A faux painted (whitewash) fireplace project completed recently. Five colors. 4 greys and a beige.


----------



## slinger58 (Feb 11, 2013)

Looks fantastic. Just how labor intensive was that?


Sent from my iPhone using Tapatalk


----------



## Jmayspaint (Mar 26, 2013)

That is super cool. There's a fireplace at my current job that the HO doesn't know what to do with. Think I'll suggest something like that. 


Sent from my iPhone using Tapatalk


----------



## Jmayspaint (Mar 26, 2013)

Also, what's the sheen on that ceiling? 



Sent from my iPhone using Tapatalk


----------



## ThreeSistersPainting (Jan 7, 2017)

That's awesome!


----------



## CApainter (Jun 29, 2007)

Very nice! I hope you were compensated appropriately.


----------



## Cape Breton Painter (Nov 17, 2011)

slinger58 said:


> Looks fantastic. Just how labor intensive was that?


A total of about 13 hours.

First day was masking and spraying the primer coat which was 2 hours and included gun cleanup.

Second day was 11 hours start to finish which included painting the moldings around the fireplace and crown moulding along the ceiling which were just factory primed. Also includes removing masking and packing out.


----------



## Cape Breton Painter (Nov 17, 2011)

Jmayspaint said:


> Also, what's the sheen on that ceiling?


BM color Simply White in a pearl sheen. Customer request.


----------



## Cape Breton Painter (Nov 17, 2011)

CApainter said:


> Very nice! I hope you were compensated appropriately.


Thanks for your comment CApainter! Can't complain at all about the compensation for this one. 13 hours labor netted a week's wages on this one project. The rest of the week is gravy as they say


----------



## slinger58 (Feb 11, 2013)

13 hours. Obviously not your first time for this type of project. Well done.
Did you layout or determine the pattern of colors? 
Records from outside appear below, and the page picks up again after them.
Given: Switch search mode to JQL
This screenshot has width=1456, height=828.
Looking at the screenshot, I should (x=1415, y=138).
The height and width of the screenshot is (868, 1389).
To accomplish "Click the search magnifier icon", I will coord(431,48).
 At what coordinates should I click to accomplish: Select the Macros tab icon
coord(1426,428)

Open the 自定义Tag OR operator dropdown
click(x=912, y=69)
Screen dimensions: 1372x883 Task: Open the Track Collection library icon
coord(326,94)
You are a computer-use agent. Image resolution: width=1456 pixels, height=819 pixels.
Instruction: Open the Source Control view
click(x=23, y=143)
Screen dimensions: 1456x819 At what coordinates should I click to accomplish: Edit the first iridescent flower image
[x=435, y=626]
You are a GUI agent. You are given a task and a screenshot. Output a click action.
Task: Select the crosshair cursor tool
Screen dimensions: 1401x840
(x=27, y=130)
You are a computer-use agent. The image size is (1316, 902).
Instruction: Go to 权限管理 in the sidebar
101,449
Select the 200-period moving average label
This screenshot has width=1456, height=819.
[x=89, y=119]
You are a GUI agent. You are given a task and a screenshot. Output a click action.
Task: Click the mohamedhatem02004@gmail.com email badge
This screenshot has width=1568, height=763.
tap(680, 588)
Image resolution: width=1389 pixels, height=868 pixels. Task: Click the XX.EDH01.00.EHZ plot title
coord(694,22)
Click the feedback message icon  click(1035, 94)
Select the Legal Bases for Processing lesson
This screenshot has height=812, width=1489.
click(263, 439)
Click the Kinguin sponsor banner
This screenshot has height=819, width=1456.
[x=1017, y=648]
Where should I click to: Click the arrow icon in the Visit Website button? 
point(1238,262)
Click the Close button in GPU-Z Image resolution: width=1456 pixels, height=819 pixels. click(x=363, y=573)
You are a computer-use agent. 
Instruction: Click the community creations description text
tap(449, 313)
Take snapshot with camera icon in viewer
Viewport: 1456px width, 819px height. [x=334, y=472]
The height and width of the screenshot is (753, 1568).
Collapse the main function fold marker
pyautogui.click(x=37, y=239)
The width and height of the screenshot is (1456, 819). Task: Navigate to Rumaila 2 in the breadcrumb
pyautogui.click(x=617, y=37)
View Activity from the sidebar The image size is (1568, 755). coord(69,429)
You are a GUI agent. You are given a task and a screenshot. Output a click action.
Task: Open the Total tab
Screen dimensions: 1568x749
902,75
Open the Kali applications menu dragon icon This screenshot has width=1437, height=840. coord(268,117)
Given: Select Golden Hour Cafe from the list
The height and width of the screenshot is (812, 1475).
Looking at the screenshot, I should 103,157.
Sent from my iPhone using Tapatalk


----------



## stelzerpaintinginc. (May 9, 2012)

Looks really cool. I just wonder how they keep anything on that mantle.


----------



## Cape Breton Painter (Nov 17, 2011)

slinger58 said:


> 13 hours. Obviously not your first time for this type of project. Well done.
> Did you layout or determine the pattern of colors?


Layout was completely random. Knowing there was just over 500 bricks with a 5 color scheme made it quite simple. Started with a grey and beige using a random spacing of 4-5 bricks. Then filled in the rest with the remaining 3 greys. Working from the top (side to side) and down is what I have come to find helps speed the project along.


----------



## PeterRuchti (Mar 29, 2017)

Wow great idea!! I bet the customer is happy!


----------